++++ TEXT PASSAGE

From 4bb4de93d67873b47fd90c61396f52315165c7bf Mon Sep 17 00:00:00 2001
From: Jason Darrell Lowe <jlowe@apache.org>
Date: Wed, 28 May 2014 19:37:52 +0000
Subject: [PATCH] MAPREDUCE-5862. Line records longer than 2x split size aren't
 handled correctly. Contributed by bc Wong

git-svn-id: https://svn.apache.org/repos/asf/hadoop/common/trunk@1598111 13f79535-47bb-0310-9956-ffa450edef68
---
 hadoop-mapreduce-project/CHANGES.txt          |   3 +
 .../hadoop-mapreduce-client-core/pom.xml      |   9 ++
 .../hadoop/mapred/LineRecordReader.java       |   5 +-
 .../mapreduce/lib/input/LineRecordReader.java |   5 +-
 .../hadoop/mapred/TestLineRecordReader.java   |  91 +++++++++++++++++
 .../lib/input/TestLineRecordReader.java       |  92 ++++++++++++++++++
 .../recordSpanningMultipleSplits.txt          |   4 +
 .../recordSpanningMultipleSplits.txt.bz2      | Bin 0 -> 99 bytes
 8 files changed, 203 insertions(+), 6 deletions(-)
 create mode 100644 hadoop-mapreduce-project/hadoop-mapreduce-client/hadoop-mapreduce-client-core/src/test/resources/recordSpanningMultipleSplits.txt
 create mode 100644 hadoop-mapreduce-project/hadoop-mapreduce-client/hadoop-mapreduce-client-core/src/test/resources/recordSpanningMultipleSplits.txt.bz2
diff --git a/hadoop-mapreduce-project/CHANGES.txt b/hadoop-mapreduce-project/CHANGES.txt
index 82e90984420..5491d1cd5e1 100644
--- a/hadoop-mapreduce-project/CHANGES.txt
+++ b/hadoop-mapreduce-project/CHANGES.txt
@@ -241,6 +241,9 @@ Release 2.5.0 - UNRELEASED
     MAPREDUCE-5309. 2.0.4 JobHistoryParser can't parse certain failed job
     history files generated by 2.0.3 history server (Rushabh S Shah via jlowe)
 
+    MAPREDUCE-5862. Line records longer than 2x split size aren't handled
+    correctly (bc Wong via jlowe)

++++++++
++++ INFORMATION PROVIDED

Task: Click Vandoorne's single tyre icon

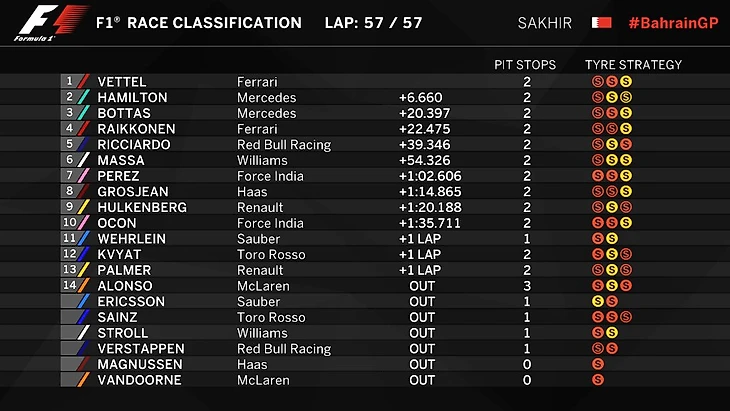Action: point(598,380)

++++++++

TASK GOAL
Decide whether each statement agrees with the patch above: (a) the patch changes eight files in total; (b) the patch deletes more lines than it inserts; (c) the new entry in CHANGES.txt falls under Release 2.5.0. Answer yes or no for each and quote the deciding words.

CORRECT RESULT
(a) Yes: "8 files changed"
(b) No: "203 insertions(+), 6 deletions(-)"
(c) Yes: "Release 2.5.0 - UNRELEASED"